**The task**:
Reproduce every record precisely, leaving no line out.

Records from a dataset
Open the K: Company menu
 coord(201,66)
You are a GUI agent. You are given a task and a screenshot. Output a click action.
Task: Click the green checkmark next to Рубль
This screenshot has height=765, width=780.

**Answer**:
Open the K: Company menu
 coord(201,66)
You are a GUI agent. You are given a task and a screenshot. Output a click action.
Task: Click the green checkmark next to Рубль
This screenshot has height=765, width=780.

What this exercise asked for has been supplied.